Jon Garcia 3 Oct 2022 19:38 UTC
LW: 2 AF: 2
1
AF
Well, then computing $ℓ_{n o v e l}$ would just take a really long time.
So, it’s not impossible in principle if you trained the loss function as I suggested (loss function trained by reinforcement learning, then applied to train the actual novel-generating model), but it is a totally impractical approach.
If you really wanted to teach an AI to generate good novels, you’d probably start by training a LLM to imitate existing novels through some sort of predictive loss (e.g., categorical cross-entropy on next-token prediction) to give it a good prior. Then train another LLM to predict reader reviews or dissertations written by literary grad students, using the novels they’re based on as inputs, again with a similar predictive loss. (Pretraining both LLMs on some large corpus (as with GPT) could probably help with providing necessary cultural context.) At the same time, use a Mechanical Turk to get thousands of people to rate the sentiment of every review/dissertation, then train another LLM to predict the sentiment scores of all raters (or a low-dimensional projection of all their ratings), using the reviews/dissertations as input and something like MSE loss to predict sentiment scores as output. Then chain these latter two networks together to compute $ℓ_{n o v e l}$ , to act as the prune to the first network’s babble, and train to convergence.
Honestly, though, I probably still wouldn’t trust the resulting system to produce good novels (or at least not with internally consistent plots, characterizations, and themes) if the LLMs were based on a Transformer architecture.

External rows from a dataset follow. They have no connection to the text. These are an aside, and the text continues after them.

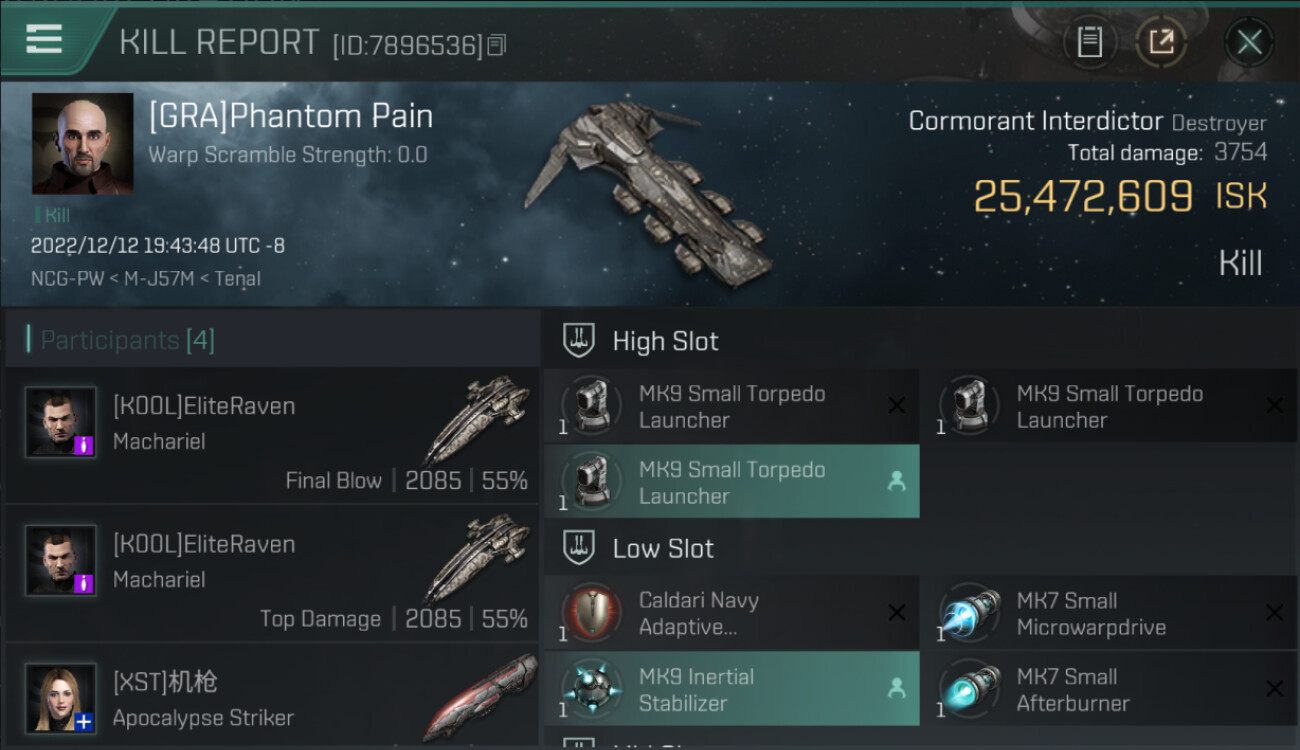Viewport: 1300px width, 750px height.
Task: Share the kill report externally
Action: 1160,42
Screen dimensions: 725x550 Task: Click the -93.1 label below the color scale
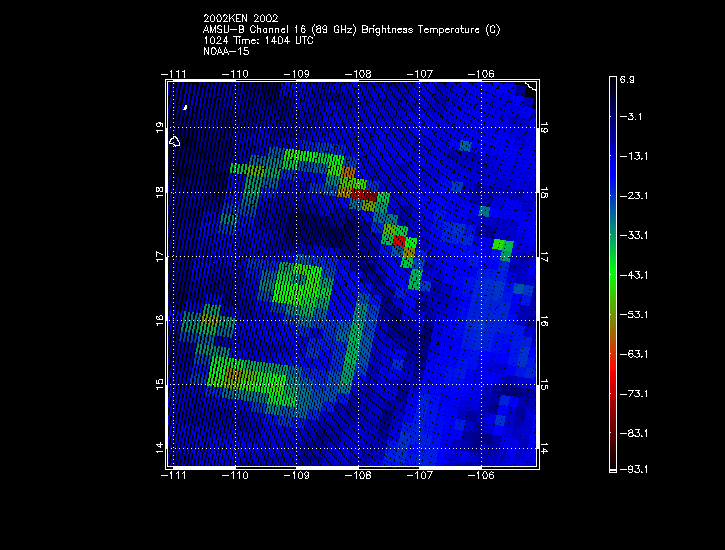(633, 469)

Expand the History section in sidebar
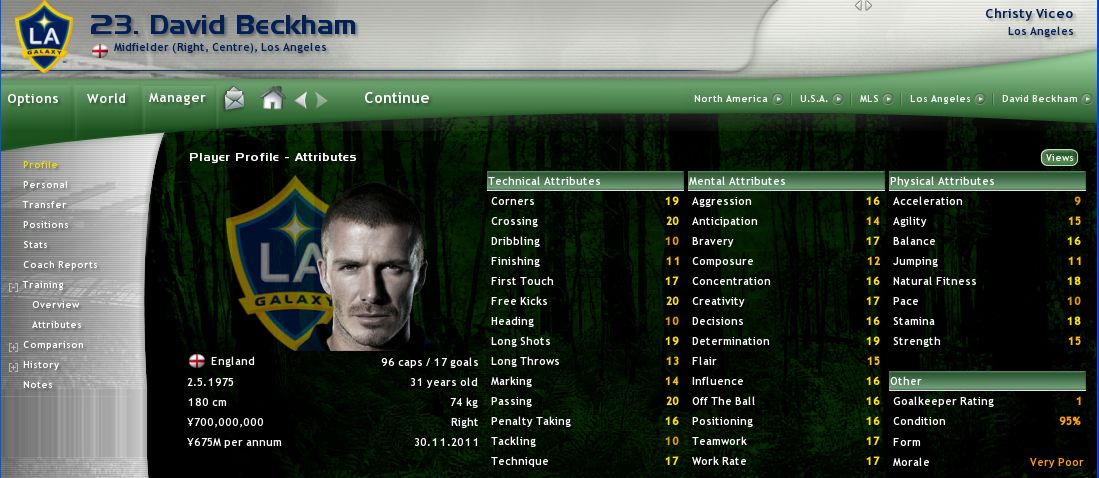pyautogui.click(x=13, y=367)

- Alex Flint 3 Oct 2022 21:28 UTC
  LW: 2 AF: 1
  0
  AF Parent
  
  Honestly, though, I probably still wouldn’t trust the resulting system [...] if the LLMs were based on a Transformer architecture.
  
  Interesting—why is that?
  - Jon Garcia 13 Oct 2022 4:57 UTC
    1 point
    0
    Parent
    Mostly due to the limited working memory that Transformers typically use (e.g., a buffer of only the most recent 512 tokens feeding into the decoder). When humans write novels, they have to keep track of plot points, character sheets, thematic arcs, etc. across tens of thousands of words. You could probably get it to work, though, if you augmented the LLM with content-addressable memory and included positional encoding that is aware of where in the novel (percentage-wise) each token resides.